Inenvisageable. En agitant à nouveau le foulard rouge d'une intervention occidentale sur le sol syrien, le président américain a réveillé des oppositions diplomatiques majeures. Le problème numéro un s'appelle Bachar Al-Assad. Des bombardements américains en Syrie, pour y détruire les infrastructures contrôlées par l'EI, pourraient apporter un soutien involontaire au président syrien. "Un choix terrible", selon la formule utilisée par François Hollande dans Le Monde (lien abonnés), entre "un dictateur et un groupe terroriste".

La France estime d'ailleurs que la Syrie est un cas à part, et écarte toute intervention sur son territoire. Mais si Washington fait le choix inverse, il prend le risque de rentrer en conflit ouvert avec Damas, qui a annoncé qu'un bombardement sur son territoire serait considéré comme une "agression", quelle que soit la cible. La Russie, alliée de Damas, se mettrait également sur la route de Washington, comme elle l'a déjà annoncé.

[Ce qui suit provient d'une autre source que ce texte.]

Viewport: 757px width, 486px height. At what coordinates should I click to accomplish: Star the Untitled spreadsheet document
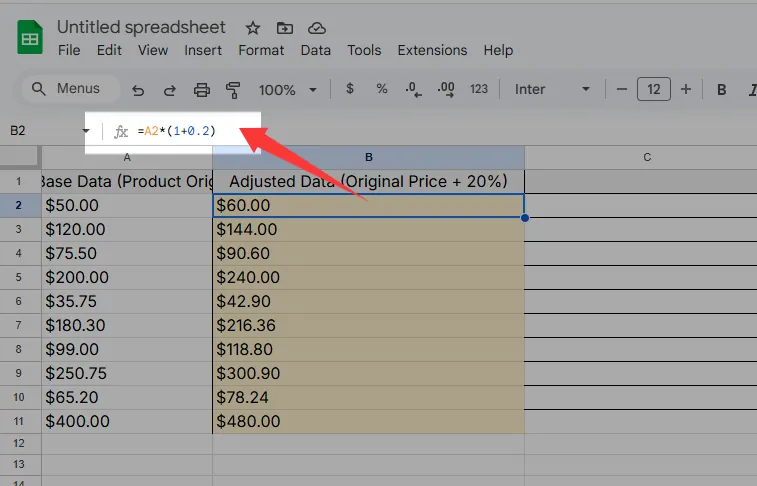(253, 28)
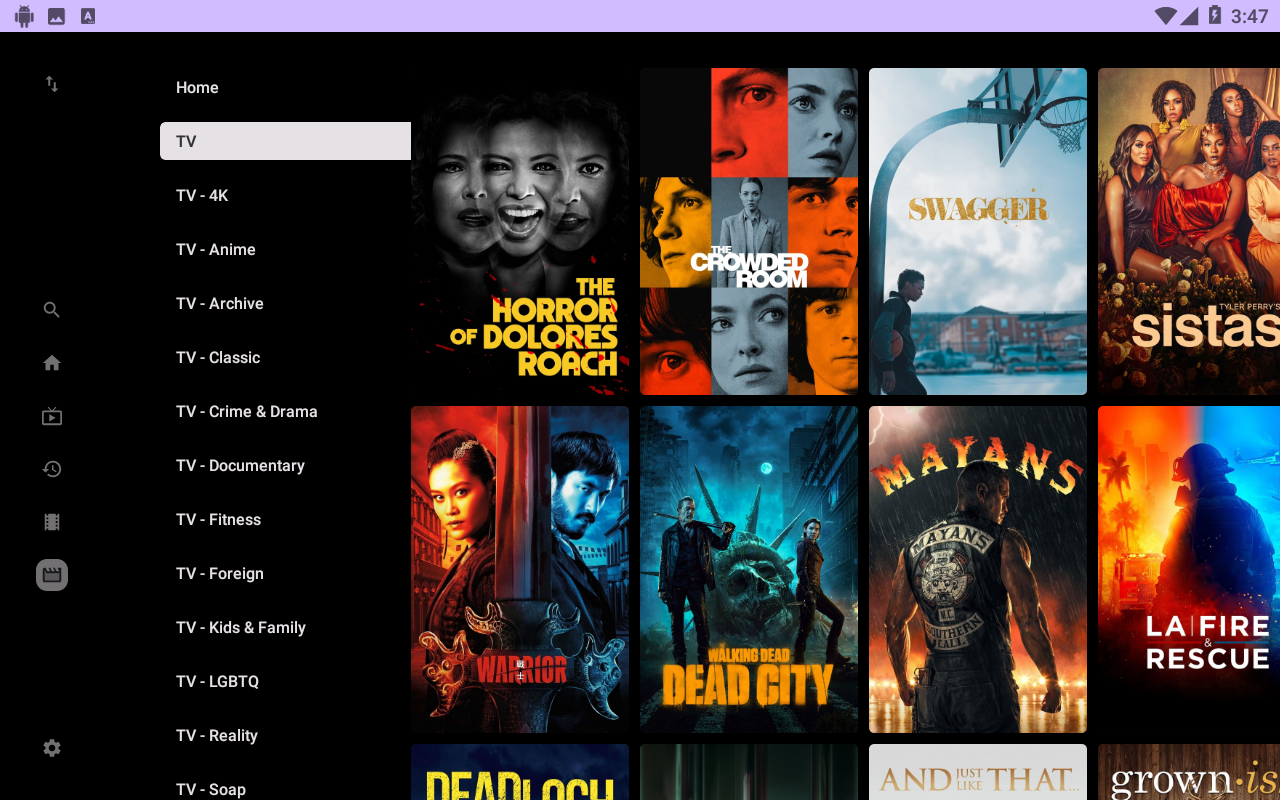
Task: Select The Walking Dead: Dead City poster
Action: click(749, 569)
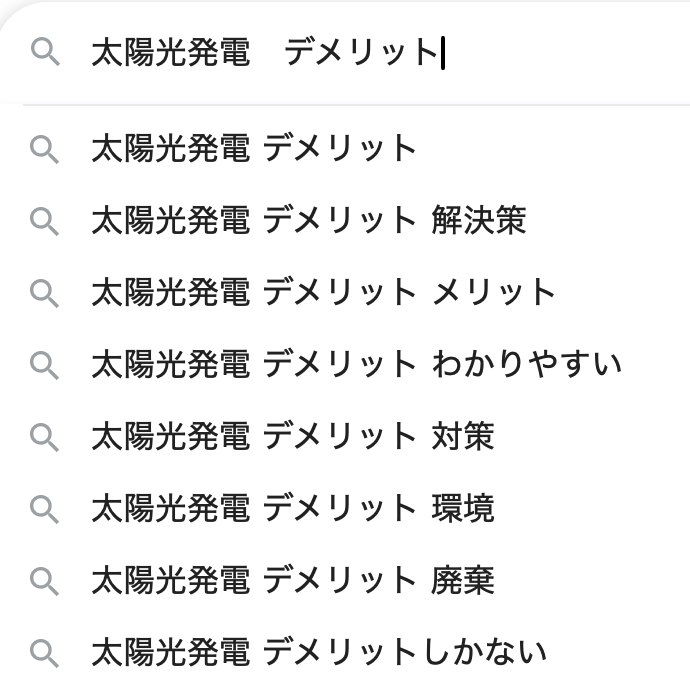This screenshot has height=700, width=690.
Task: Click the word わかりやすい in fourth suggestion
Action: click(x=527, y=364)
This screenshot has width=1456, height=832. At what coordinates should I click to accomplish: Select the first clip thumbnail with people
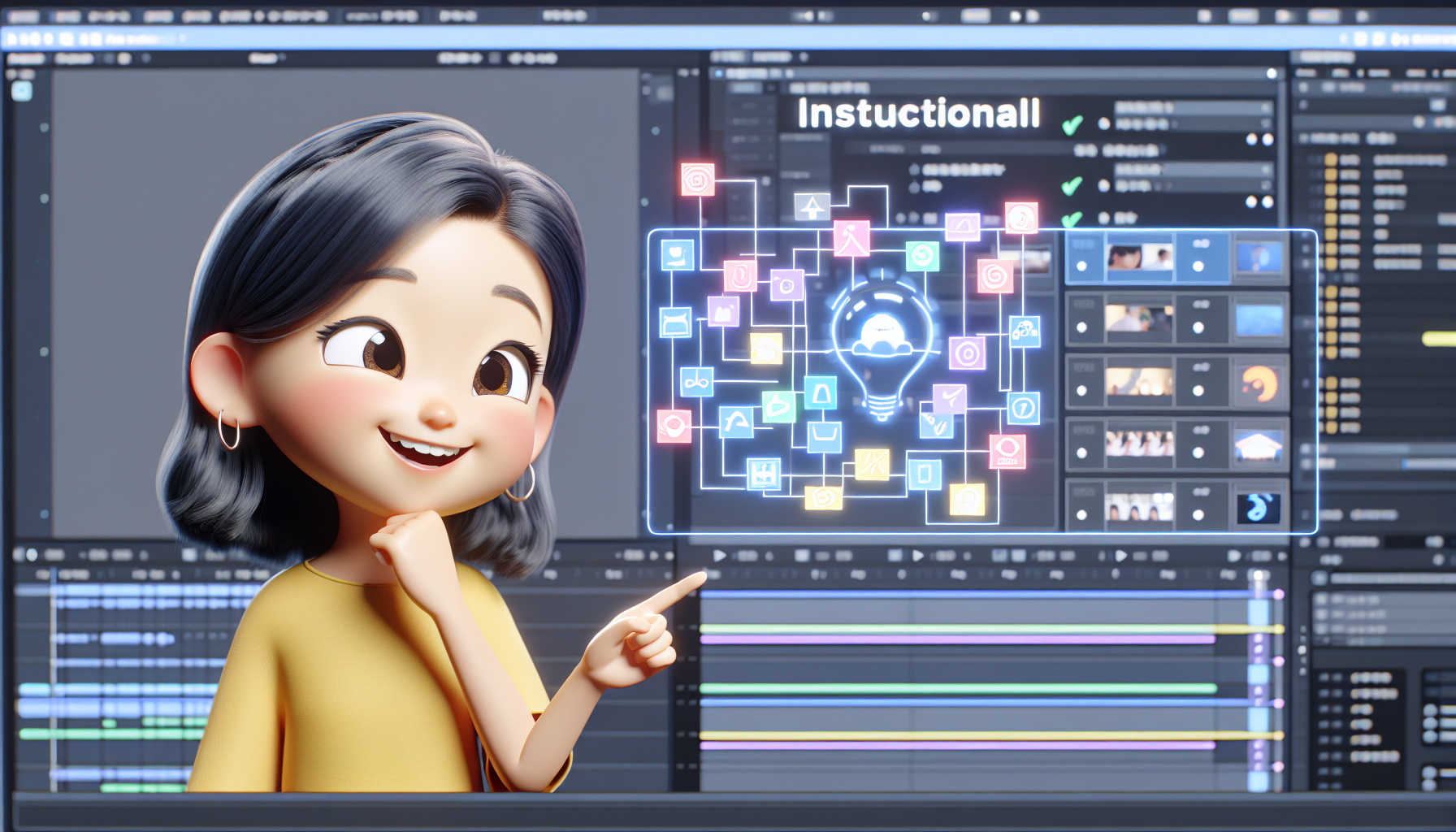pyautogui.click(x=1139, y=258)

Un autre acteur majeur pourrait également montrer les dents : l'Iran. Invité par la France, le pouvoir iranien a refusé de participer à la conférence de Paris, estimant que l'objectif de la future coalition est de renverser Bachar Al-Assad, allié de Téhéran. "L'Iran est très attentif à ce qui se passe en Irak, avance Denis Bauchard. Car ce qui se joue, c'est une continuité de l'affrontement Arabie saoudite-Iran, pour savoir qui sera le gendarme du Moyen-Orient." Un sac de nœud diplomatique qui devrait convaincre la coalition de ne pas se risquer à bombarder l'EI en Syrie.

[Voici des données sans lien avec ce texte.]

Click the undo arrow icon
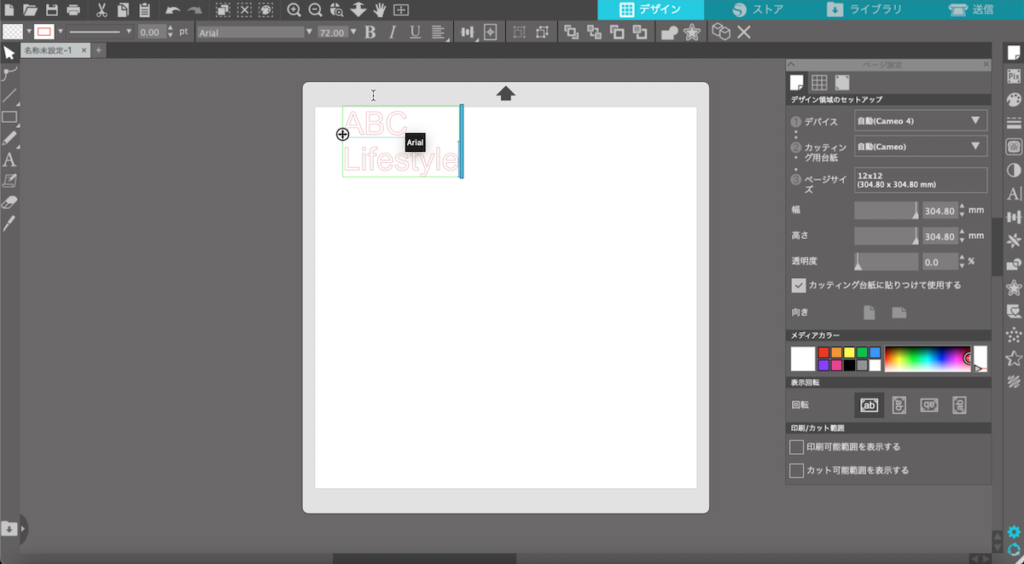 [x=173, y=10]
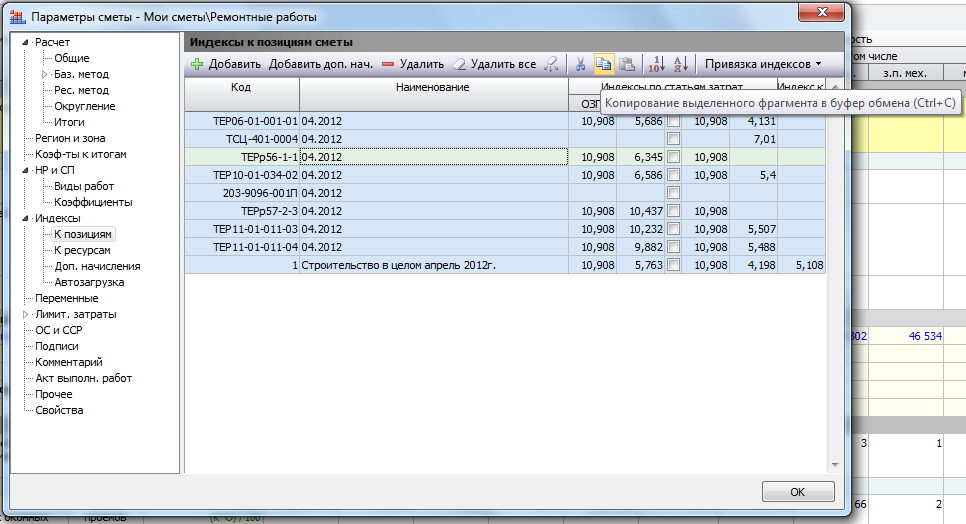Sort by number using the 1-10 sort icon
This screenshot has height=524, width=966.
pos(656,64)
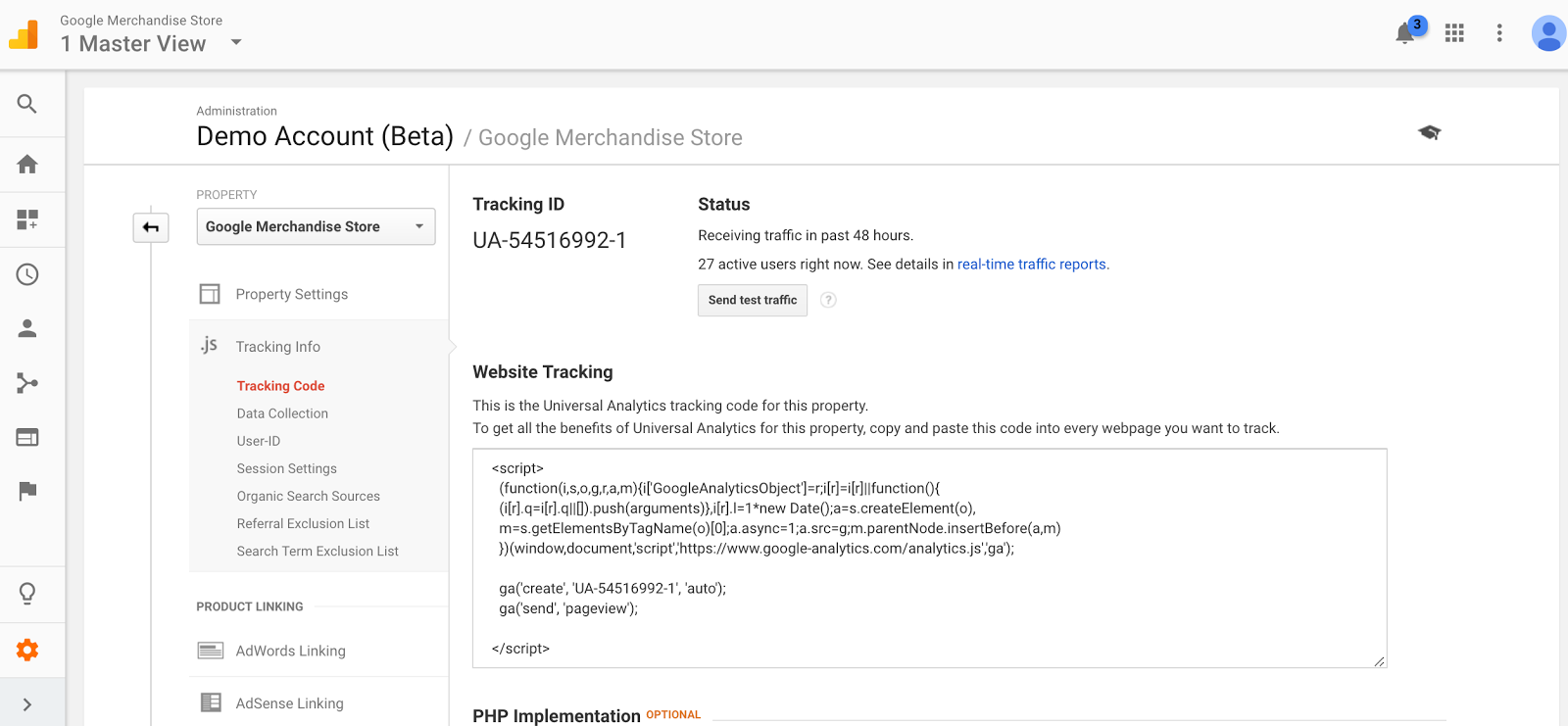Open Customization dashboards icon

coord(27,219)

Eliminer ses membres jusqu’au dernier

La conférence de Paris a été l'occasion pour François Hollande d'appeler à une réponse sécuritaire de la part des pays appelés à lutter contre l'Etat islamique. A l'image du durcissement de la loi antiterroriste en France, le président français demande que ses partenaires s'attaquent au réseau de recrutement des jihadistes.

L'objectif serait donc de neutraliser les membres de l'EI, et leurs ramifications, au-delà du Moyen-Orient. Aucun pays ne serait à l'abri de ce réseau. Selon le gouvernement, environ 300 Français auraient ainsi rejoint les rangs de l'Etat islamique.

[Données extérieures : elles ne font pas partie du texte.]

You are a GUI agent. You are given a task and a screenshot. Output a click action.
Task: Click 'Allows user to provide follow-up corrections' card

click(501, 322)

Impossible. Là encore, une élimination totale du phénomène paraît utopique. "Le jihadisme est une idéologie, estime Frédéric Encel. Est-ce qu'en 1945, après la seconde guerre mondiale, le fascisme a disparu ?" Le terme de "destruction" de l'Etat islamique semble donc inapproprié. La coalition pourra, en revanche, s'atteler à "affaiblir", "repousser" ou "discréditer" ce groupe terroriste. Mais quel que soit l'objectif, selon Denis Bauchard, "tout ceci est une affaire de longue haleine".